→ **Instruction**
Please reproduce, without changes, the lines of the data that begin at the line containing "Click the IN STORE badge for Francine Criddle" and end after the line containing "[x=812, y=14]", including both of those lines.

→ **Given entries**
"""

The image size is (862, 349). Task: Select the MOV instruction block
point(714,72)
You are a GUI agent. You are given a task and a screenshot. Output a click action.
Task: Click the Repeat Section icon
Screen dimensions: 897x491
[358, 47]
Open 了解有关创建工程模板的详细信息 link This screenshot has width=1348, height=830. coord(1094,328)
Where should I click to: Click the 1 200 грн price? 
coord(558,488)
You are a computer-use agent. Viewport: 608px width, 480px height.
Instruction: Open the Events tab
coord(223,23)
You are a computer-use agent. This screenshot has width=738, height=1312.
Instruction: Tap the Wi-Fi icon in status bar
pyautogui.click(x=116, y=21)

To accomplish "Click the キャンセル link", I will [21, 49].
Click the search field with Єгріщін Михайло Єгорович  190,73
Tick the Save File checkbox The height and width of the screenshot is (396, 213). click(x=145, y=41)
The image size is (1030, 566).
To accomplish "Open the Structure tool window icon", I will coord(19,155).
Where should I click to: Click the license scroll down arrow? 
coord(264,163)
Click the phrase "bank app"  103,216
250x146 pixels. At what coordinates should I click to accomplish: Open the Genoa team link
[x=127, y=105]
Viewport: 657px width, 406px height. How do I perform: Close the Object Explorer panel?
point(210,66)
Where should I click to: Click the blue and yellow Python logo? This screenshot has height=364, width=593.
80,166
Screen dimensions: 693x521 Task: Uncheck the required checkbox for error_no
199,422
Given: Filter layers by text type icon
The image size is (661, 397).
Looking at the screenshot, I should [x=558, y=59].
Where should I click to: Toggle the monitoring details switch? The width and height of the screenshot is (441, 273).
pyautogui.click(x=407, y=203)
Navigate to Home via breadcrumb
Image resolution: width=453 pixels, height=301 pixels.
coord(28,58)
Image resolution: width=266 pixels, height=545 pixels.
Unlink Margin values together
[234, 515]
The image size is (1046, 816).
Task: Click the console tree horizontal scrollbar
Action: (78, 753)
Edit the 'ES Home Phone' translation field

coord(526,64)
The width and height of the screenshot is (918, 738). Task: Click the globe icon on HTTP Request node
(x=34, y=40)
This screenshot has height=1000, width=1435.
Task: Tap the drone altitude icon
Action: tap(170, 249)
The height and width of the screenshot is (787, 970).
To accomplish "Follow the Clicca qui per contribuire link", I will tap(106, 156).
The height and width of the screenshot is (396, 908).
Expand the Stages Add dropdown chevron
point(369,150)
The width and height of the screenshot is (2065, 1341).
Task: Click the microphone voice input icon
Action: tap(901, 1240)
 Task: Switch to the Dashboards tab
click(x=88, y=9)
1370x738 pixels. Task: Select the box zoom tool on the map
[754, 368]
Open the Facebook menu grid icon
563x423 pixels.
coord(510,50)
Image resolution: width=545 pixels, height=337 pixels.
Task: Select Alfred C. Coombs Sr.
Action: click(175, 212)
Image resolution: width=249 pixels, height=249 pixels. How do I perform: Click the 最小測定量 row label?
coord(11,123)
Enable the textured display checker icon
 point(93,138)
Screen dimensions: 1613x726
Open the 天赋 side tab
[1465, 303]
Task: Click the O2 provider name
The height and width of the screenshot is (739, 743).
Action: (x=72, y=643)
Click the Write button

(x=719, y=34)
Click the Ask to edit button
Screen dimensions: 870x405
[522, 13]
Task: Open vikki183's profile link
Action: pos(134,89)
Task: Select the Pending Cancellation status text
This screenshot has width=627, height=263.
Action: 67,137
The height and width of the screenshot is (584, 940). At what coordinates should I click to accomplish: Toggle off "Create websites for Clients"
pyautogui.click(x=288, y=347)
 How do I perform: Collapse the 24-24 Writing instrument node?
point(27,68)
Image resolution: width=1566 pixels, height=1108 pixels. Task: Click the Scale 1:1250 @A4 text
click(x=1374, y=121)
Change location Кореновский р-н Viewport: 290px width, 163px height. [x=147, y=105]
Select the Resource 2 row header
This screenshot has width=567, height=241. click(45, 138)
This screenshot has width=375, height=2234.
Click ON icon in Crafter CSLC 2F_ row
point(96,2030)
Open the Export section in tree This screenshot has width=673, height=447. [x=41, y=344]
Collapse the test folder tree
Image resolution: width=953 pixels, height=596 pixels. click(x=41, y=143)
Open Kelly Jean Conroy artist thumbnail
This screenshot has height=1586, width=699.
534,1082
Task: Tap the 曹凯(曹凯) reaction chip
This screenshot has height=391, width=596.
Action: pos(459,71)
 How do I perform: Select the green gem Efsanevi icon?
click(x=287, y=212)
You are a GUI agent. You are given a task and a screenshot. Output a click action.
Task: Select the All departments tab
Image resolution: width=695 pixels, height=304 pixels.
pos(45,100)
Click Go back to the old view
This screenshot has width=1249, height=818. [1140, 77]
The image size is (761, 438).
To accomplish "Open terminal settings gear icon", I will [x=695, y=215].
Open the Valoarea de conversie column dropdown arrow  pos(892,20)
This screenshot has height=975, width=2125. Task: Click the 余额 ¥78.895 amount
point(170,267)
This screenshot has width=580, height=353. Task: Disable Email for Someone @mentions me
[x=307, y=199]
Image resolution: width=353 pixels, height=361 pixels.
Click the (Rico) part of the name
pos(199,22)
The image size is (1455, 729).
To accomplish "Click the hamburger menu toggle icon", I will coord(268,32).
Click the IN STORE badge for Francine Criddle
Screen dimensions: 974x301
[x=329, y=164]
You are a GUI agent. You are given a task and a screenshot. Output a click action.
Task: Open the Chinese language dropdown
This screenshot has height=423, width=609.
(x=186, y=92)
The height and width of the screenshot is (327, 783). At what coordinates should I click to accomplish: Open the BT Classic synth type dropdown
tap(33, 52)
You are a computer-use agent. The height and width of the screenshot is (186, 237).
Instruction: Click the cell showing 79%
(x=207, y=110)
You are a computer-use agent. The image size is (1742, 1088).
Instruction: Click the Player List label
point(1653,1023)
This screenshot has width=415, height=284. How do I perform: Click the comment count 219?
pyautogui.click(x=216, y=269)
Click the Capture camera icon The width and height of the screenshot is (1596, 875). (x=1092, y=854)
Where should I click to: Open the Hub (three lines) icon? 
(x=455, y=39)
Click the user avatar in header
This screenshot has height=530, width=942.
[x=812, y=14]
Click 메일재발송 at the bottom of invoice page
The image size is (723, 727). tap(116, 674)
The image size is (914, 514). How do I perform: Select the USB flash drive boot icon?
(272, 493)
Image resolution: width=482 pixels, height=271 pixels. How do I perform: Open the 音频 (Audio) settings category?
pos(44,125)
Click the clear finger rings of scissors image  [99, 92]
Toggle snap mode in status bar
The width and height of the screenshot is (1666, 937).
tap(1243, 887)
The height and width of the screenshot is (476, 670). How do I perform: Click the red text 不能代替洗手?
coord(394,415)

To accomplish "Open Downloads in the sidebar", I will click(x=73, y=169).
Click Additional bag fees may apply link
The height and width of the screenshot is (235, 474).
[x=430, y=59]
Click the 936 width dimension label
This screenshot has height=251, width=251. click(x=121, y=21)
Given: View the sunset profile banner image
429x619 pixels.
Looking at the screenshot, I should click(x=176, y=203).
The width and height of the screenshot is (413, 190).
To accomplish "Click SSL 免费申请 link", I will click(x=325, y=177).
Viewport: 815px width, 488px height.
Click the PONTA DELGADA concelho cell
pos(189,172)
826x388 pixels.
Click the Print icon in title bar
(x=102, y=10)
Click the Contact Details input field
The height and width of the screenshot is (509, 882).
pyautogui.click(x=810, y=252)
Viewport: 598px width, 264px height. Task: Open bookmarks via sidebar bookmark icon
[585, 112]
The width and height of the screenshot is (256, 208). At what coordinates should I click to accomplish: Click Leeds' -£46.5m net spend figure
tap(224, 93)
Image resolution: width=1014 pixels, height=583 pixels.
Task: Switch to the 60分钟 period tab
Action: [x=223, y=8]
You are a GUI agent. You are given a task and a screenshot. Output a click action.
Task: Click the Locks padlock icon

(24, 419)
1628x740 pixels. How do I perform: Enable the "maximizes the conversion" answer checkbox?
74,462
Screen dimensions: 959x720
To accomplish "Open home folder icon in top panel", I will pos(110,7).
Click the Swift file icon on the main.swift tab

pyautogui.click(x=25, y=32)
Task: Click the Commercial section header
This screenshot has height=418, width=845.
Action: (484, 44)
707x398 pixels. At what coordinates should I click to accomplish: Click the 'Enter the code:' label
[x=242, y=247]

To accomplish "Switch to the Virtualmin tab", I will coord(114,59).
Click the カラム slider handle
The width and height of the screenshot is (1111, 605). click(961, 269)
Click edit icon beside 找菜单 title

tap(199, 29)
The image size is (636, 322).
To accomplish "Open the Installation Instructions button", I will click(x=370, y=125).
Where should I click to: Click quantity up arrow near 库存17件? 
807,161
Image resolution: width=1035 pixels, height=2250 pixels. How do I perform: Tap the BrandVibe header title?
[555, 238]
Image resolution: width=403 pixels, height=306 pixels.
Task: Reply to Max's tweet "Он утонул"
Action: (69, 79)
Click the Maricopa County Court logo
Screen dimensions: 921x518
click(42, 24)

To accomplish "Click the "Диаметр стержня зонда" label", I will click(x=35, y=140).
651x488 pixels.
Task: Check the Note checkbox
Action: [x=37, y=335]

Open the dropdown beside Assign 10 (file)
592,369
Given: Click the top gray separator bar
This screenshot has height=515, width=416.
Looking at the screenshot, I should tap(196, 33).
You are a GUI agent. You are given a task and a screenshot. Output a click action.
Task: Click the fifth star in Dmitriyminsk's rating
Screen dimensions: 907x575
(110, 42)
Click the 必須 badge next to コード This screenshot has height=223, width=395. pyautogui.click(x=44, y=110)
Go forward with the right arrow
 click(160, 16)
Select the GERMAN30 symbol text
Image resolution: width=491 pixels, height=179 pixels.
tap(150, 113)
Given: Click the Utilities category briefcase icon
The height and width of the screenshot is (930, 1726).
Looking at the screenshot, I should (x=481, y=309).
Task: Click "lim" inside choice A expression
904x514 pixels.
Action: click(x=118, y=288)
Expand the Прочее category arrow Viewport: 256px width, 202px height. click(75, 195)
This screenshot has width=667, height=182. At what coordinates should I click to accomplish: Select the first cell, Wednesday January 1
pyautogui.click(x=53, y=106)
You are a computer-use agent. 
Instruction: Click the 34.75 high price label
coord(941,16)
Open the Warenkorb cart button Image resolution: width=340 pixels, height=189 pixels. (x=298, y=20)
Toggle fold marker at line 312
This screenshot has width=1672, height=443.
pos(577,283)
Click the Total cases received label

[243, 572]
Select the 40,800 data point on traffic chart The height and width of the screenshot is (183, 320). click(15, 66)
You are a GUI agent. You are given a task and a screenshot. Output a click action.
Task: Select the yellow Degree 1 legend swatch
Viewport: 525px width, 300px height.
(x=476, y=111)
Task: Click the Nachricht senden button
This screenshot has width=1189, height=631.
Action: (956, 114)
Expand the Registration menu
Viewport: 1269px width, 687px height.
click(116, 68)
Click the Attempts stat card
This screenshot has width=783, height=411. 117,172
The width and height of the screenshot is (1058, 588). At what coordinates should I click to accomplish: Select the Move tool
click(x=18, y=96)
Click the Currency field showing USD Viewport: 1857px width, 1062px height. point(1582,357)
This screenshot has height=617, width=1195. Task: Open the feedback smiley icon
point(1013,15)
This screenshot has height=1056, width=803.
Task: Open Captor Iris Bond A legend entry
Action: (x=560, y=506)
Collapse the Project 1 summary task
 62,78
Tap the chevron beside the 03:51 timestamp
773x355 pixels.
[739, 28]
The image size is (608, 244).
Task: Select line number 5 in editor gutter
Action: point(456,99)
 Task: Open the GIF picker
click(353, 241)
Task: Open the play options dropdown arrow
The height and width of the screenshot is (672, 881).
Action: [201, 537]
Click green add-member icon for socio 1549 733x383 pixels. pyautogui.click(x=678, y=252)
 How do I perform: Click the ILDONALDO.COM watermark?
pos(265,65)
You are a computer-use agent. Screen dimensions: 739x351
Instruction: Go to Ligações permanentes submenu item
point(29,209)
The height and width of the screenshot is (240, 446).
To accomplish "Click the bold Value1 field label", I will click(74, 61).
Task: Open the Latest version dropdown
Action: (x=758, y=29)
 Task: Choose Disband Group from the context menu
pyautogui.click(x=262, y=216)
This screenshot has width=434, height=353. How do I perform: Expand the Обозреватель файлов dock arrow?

"""

→ **Response below**
Click the IN STORE badge for Francine Criddle
Screen dimensions: 974x301
[x=329, y=164]
You are a GUI agent. You are given a task and a screenshot. Output a click action.
Task: Open the Chinese language dropdown
This screenshot has height=423, width=609.
(x=186, y=92)
The height and width of the screenshot is (327, 783). At what coordinates should I click to accomplish: Open the BT Classic synth type dropdown
tap(33, 52)
You are a computer-use agent. The height and width of the screenshot is (186, 237).
Instruction: Click the cell showing 79%
(x=207, y=110)
You are a computer-use agent. The image size is (1742, 1088).
Instruction: Click the Player List label
point(1653,1023)
This screenshot has width=415, height=284. How do I perform: Click the comment count 219?
pyautogui.click(x=216, y=269)
Click the Capture camera icon The width and height of the screenshot is (1596, 875). (x=1092, y=854)
Where should I click to: Open the Hub (three lines) icon? 
(x=455, y=39)
Click the user avatar in header
This screenshot has height=530, width=942.
[x=812, y=14]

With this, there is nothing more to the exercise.